The former military president is alleged to have mismanaged over $12.4 billion that accrued from crude oil sales during the Gulf War.
The Attorney-General of the Federation and Minister of Justice, Mohammed Bello Adoke (SAN), told our correspondent in a telephone conversation that the committee is chaired by the Solicitor-General of the Federation and Permanent Secretary in the Federal Ministry of Justice, Abdulahi Yola.
Although the committee has been charged to work expeditiously to meet the huge expectations of the citizens, it was learnt that it has no deadline, however.
Mr. Adoke's revelation came on the trail of renewed actions being made to push for the enforcement of zoning as a political means of picking the presidential candidate of the Peoples' Democratic Party (PDP) from the north in 2011 by a 48-man team inaugurated on Sunday at a meeting held by the Northern Elders' Forum.

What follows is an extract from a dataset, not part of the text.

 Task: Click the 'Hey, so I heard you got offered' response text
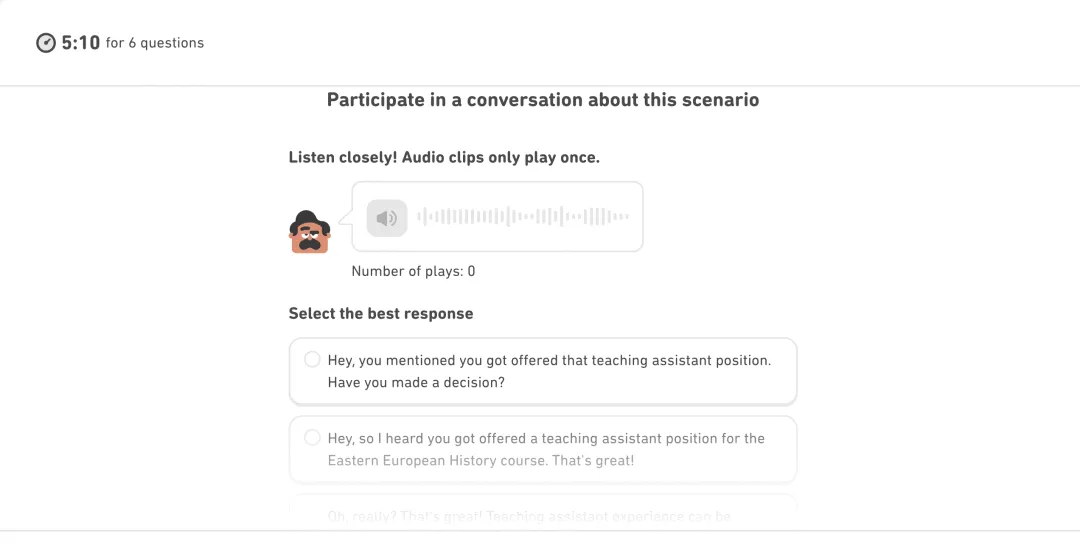(546, 449)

One of the people who was nominated into the group of eminent personalities and who could be the key beneficiary of a successful rapprochement is Mr. Babangida, a retired General seeking to reclaim power in 2011, after “stepping aside” on August 27, 1993.

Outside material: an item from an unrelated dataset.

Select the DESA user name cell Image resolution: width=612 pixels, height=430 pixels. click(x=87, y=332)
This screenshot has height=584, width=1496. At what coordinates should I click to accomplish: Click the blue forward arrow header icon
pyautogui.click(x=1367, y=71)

Mr. Adoke says: “The committee on Okigbo report has been constituted. The committee's work will begin properly as soon as the Solicitor-General of the Federation, who is the chairman of the committee, and who, right now, is away on an official assignment outside the country, returns.
“The committee will begin the process of its work by first authenticating the copy of the report we received. Once that is done, it will go ahead to review all the allegations and recommendations in the report, with a view to advising the Federal Government on the next line of action.”
The Justice Minister declined to authorise his Media Assistant or the Ministry's Chief Press Secretary to release the names of the other members of the committee.
“The work of the committee is a very sensitive one. So, it is not right for me at this stage to reveal or authorise any of my aides to disclose the names of the other members for the simple reason that they could be exposed to high level of risks, influence peddling, following a public knowledge, and the possibility of tampering with the document and result,” Mr. Adoke added.
With the inauguration of the committee, the Justice Minister has fulfilled his promise to set up a committee that will determine the authenticity of the Pius Okigbo Panel report, and review the allegations and recommendations, with a view to ascertaining whether the allegations can sustain a criminal charge against Mr. Babangida.
Mr. Adoke had on May 12 acknowledged the receipt of the certified true copy of the report a group of civil society organisations (CSOs) sent to him.
A coalition of CSOs on May 5, 2010, fulfilled its promise to dust and produce the certified true copy (CTC) of Okigbo Panel Report accusing Mr. Babangida of embezzling $12.4 billion, after Mr. Adoke requested for the original copy that was alleged by the government of former president Olusegun Obasanjo to be missing.